Going through a divorce can be a difficult time for anyone involved. It’s an emotional situation with financial implications for both spouses; however, the process is even more complicated when one of the spouses owns a medical practice.
In a divorce, most assets are added to the “marital pot” and split amongst the spouses. Assets, like cash and publicly traded stocks, are easy to value because they have a readily accessible market value. On the other hand, a medical practice is not a liquid asset, which makes it more difficult to value.

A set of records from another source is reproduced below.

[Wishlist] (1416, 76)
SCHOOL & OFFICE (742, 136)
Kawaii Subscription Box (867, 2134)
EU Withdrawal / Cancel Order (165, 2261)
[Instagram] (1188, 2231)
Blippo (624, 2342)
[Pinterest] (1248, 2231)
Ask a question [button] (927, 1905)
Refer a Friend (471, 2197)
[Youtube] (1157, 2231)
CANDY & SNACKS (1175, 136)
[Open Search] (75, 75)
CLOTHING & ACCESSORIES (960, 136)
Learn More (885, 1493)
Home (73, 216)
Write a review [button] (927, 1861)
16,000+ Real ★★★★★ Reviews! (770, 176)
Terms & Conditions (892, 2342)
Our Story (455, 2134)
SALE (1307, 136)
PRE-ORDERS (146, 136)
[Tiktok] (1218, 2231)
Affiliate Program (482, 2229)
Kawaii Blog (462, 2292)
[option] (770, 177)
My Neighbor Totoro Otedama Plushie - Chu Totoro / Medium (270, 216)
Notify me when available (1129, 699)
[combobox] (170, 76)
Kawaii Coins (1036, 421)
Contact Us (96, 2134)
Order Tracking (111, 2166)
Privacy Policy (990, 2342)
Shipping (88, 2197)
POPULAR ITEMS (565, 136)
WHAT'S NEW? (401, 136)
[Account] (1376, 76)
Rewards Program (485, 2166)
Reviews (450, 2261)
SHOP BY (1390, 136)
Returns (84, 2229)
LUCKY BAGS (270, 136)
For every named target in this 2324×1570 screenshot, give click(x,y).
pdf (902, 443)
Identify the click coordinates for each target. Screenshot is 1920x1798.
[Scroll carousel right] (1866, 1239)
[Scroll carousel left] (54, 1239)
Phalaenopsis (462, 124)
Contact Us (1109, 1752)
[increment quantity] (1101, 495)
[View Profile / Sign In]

Valuing a medical practice is similar to valuing a privately held business in many ways, with the exception that special attention needs to be applied when valuing goodwill. The valuation of goodwill is important because not all goodwill goes into the marital pot. Valuing the goodwill of a medical practice can be complex, so it’s recommended that a valuation expert is retained by the practicing spouse.
A medical practice generally has different classes of goodwill. Goodwill that is attributable to the practice, like a patient list, is usually added to the marital pot. Conversely, Goodwill attributable to the individual doctor, like his or her professional reputation, is usually not added to the marital pot. Thus, when valuing a medical practice, it is crucial to distinguish between the different classes of Goodwill.
When a doctor divorces, the medical practice is often the largest asset in the marital pot. To ensure that the practicing spouse is providing the correct amount of spousal support, it’s critical that they hire a valuation expert who has extensive knowledge with medical practices. By not hiring a valuation expert, the practicing spouse could potentially pay out to the non-practicing spouse a buyout payment of the medical practice and monthly spousal support payments that are based on the same stream of income. The non-practicing spouse would essentially be double dipping in the same income stream. A valuation expert will help to protect this from happening.
In addition to making sure the goodwill of your medical practice is valued correctly, new rules have recently been enacted under the Tax Cuts and Jobs Act (TCJA) that impact the tax treatment of alimony payments. For couples entering into a divorce pursuant to a signed divorce agreement after December 31, 2018, alimony payments are no longer deductible for tax purposes by the payer spouse. Consideration due to the loss of this tax benefit should be made when determining the amount of alimony payments. A CPA can help with this calculation.
When doctors are pondering divorce, consulting experts like a CPA and an attorney for valuation and legal advice is the most important step. Reaching out to the experts, sooner rather than later, will help make the situation much more manageable and should result in a fair outcome for both sides.